Records shown:
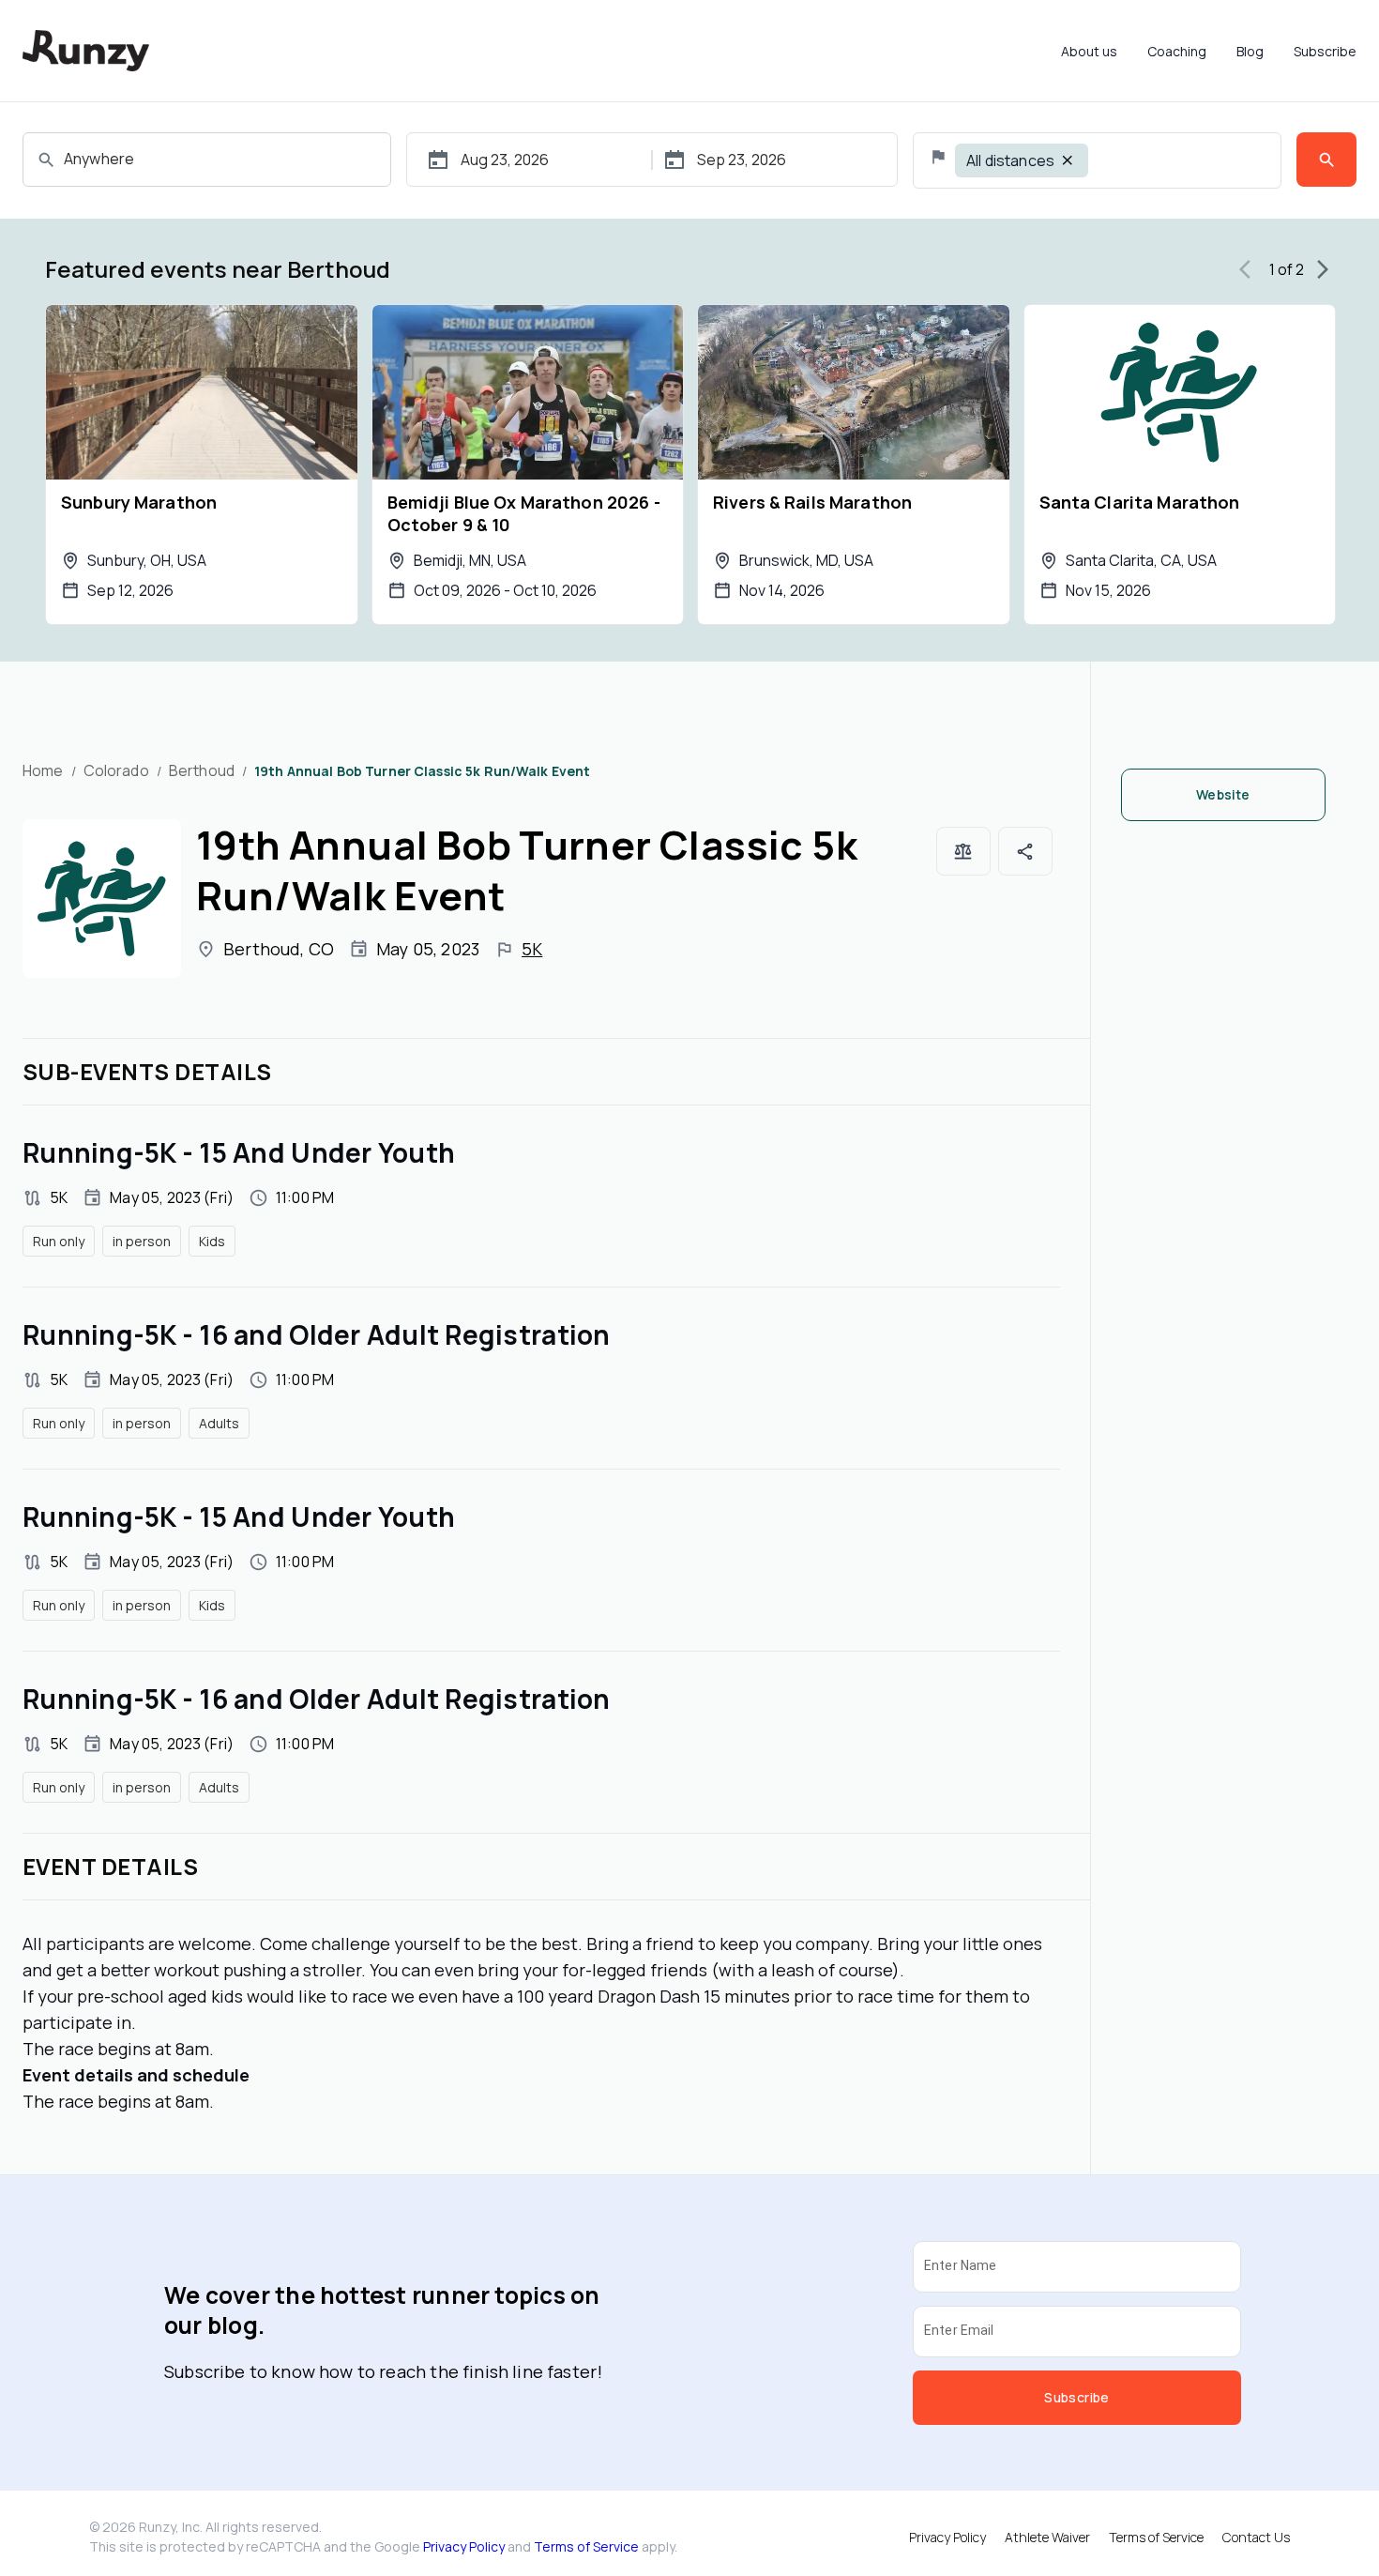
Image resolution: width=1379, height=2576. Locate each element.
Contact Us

--

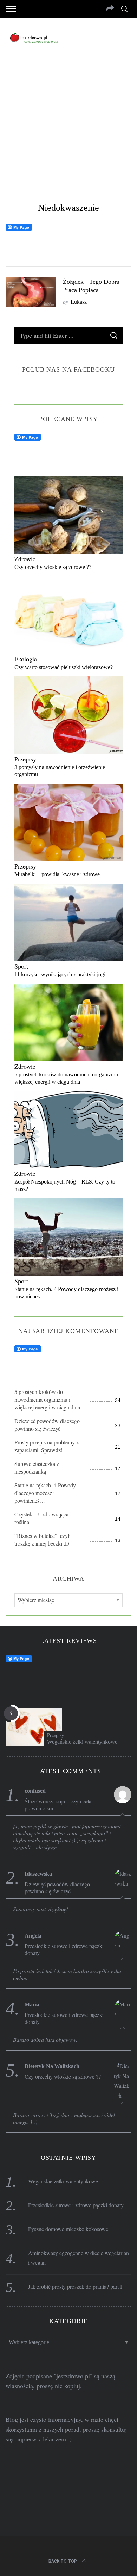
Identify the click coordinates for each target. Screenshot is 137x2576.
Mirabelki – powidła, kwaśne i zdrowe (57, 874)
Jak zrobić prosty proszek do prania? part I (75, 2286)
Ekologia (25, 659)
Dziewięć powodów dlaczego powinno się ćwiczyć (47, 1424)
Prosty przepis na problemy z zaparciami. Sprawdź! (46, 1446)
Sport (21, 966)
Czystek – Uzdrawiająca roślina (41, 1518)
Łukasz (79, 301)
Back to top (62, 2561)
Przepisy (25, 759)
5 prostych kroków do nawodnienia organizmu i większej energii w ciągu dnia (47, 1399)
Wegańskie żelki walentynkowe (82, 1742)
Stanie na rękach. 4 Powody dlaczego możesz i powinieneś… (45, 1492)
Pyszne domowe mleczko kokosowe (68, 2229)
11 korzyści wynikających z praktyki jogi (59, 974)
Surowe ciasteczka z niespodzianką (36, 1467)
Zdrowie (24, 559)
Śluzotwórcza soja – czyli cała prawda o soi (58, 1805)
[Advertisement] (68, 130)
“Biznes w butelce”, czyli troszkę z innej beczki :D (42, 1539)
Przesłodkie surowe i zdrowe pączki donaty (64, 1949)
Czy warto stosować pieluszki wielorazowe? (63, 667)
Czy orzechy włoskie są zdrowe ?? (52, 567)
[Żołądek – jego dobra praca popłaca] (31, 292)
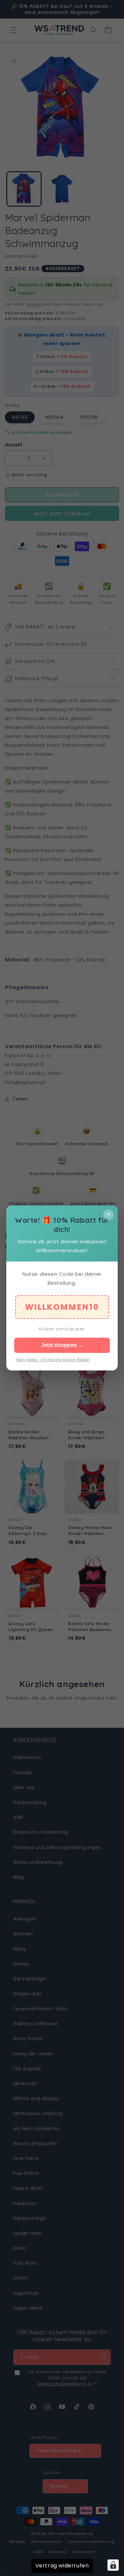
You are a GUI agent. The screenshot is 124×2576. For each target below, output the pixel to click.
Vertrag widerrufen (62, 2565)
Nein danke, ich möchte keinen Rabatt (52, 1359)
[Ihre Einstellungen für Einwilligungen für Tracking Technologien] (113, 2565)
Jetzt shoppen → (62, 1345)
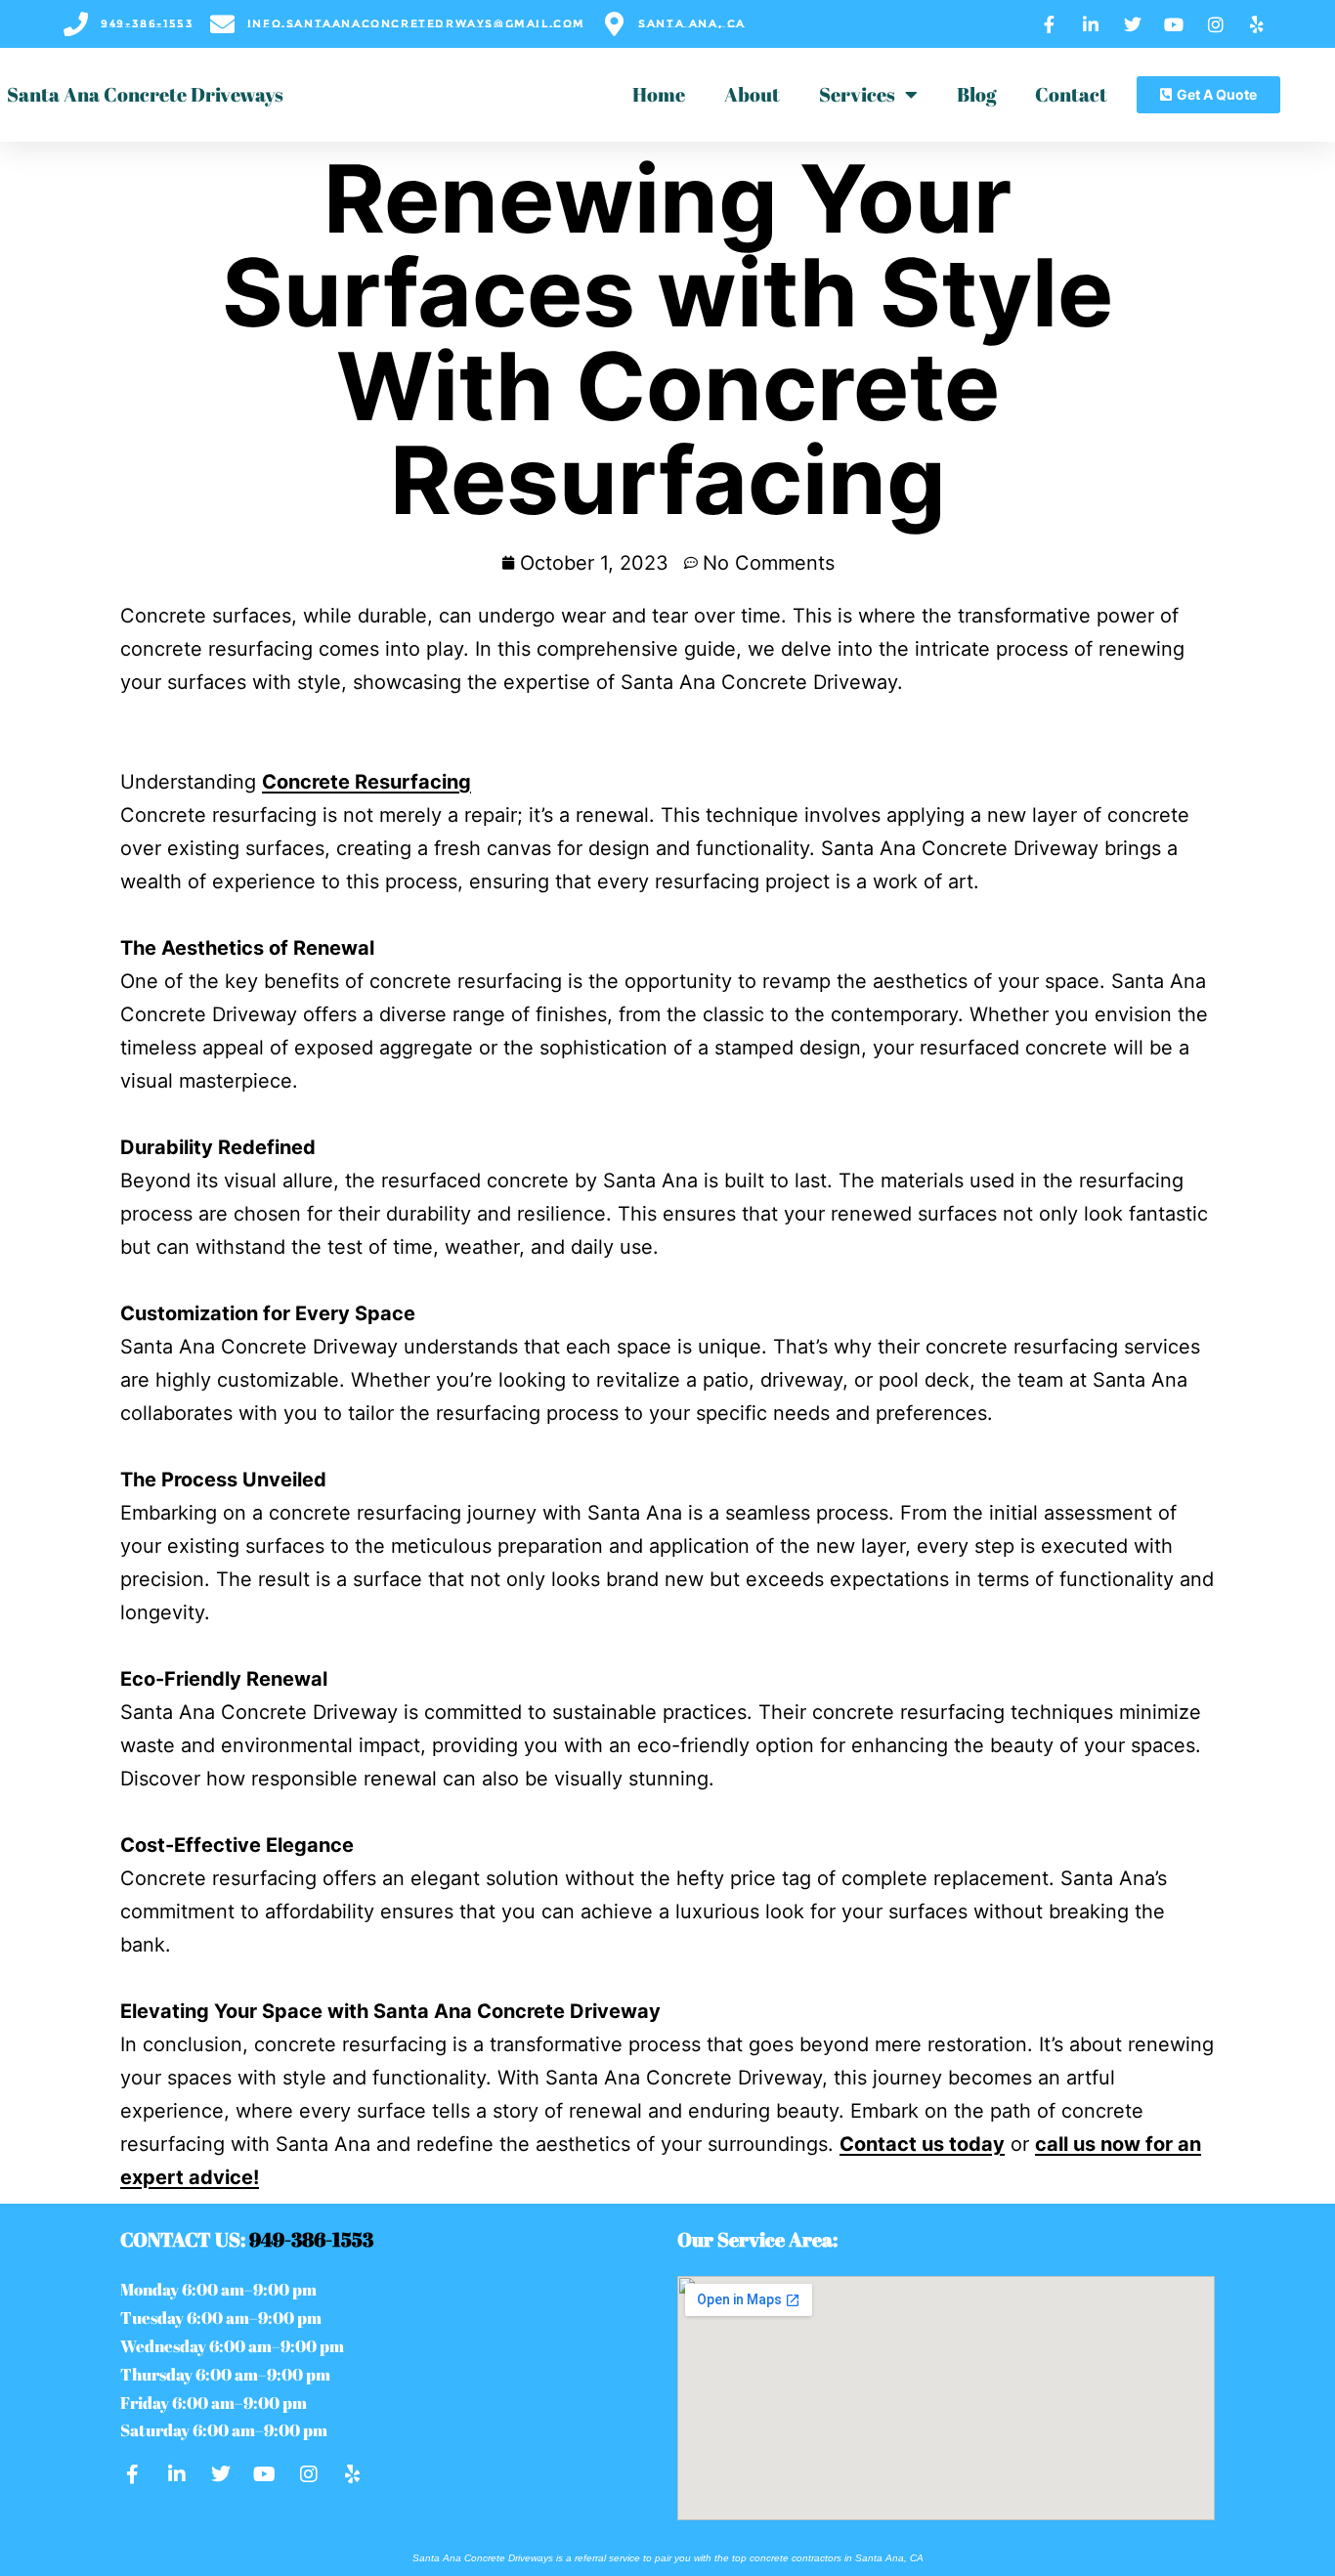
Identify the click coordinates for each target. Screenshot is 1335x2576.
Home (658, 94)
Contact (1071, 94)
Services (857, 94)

* * *

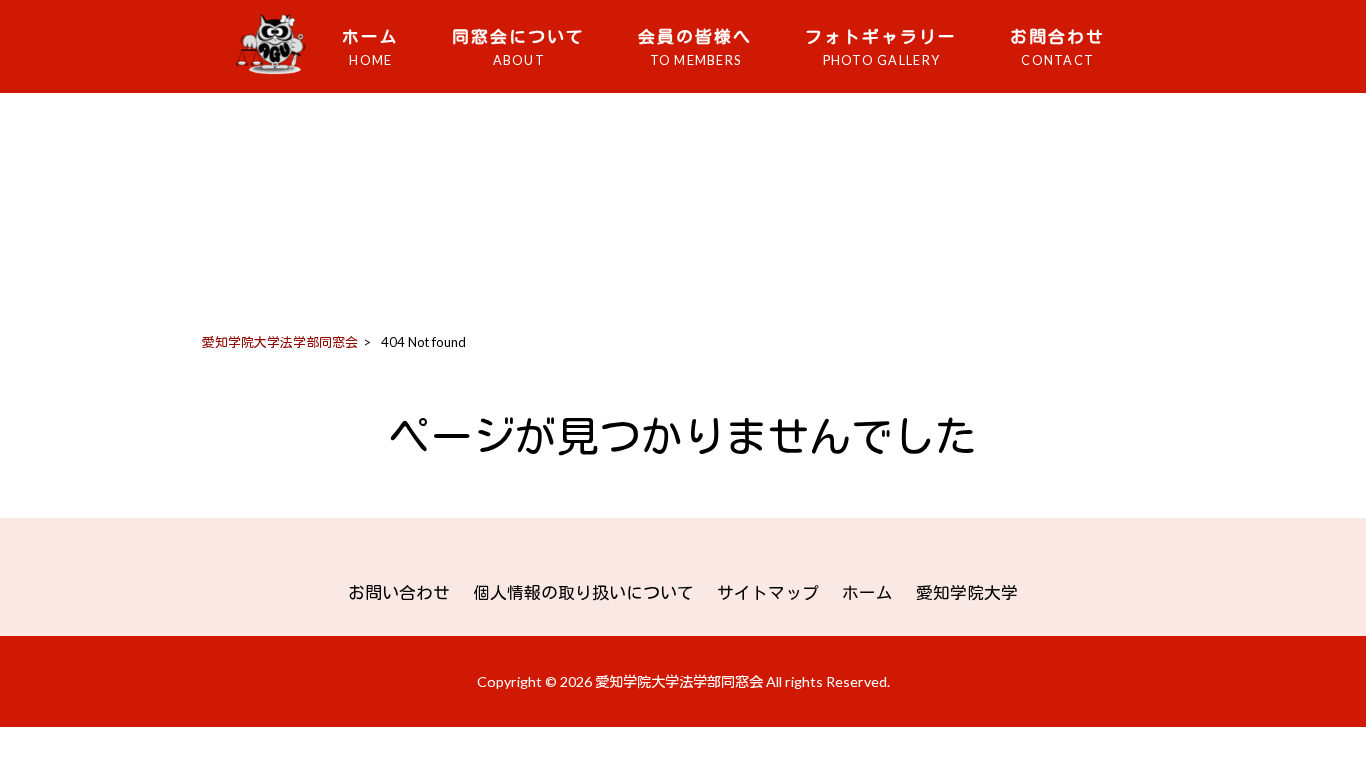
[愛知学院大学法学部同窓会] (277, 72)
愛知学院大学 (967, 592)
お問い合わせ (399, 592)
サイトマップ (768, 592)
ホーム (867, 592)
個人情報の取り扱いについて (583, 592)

Exercise: Read through the entries, then copy every line where the string "each" is found.

Result for this task:
Image resolution: width=1379, height=2576. Locate each element.
Identify the click coordinates for each target. Screenshot is 137x2576.
You are a GUI agent. The screenshot is 124×2576. For each target below, output the pixel to click.
Identify the click coordinates for each target. Screenshot is 1335x2576.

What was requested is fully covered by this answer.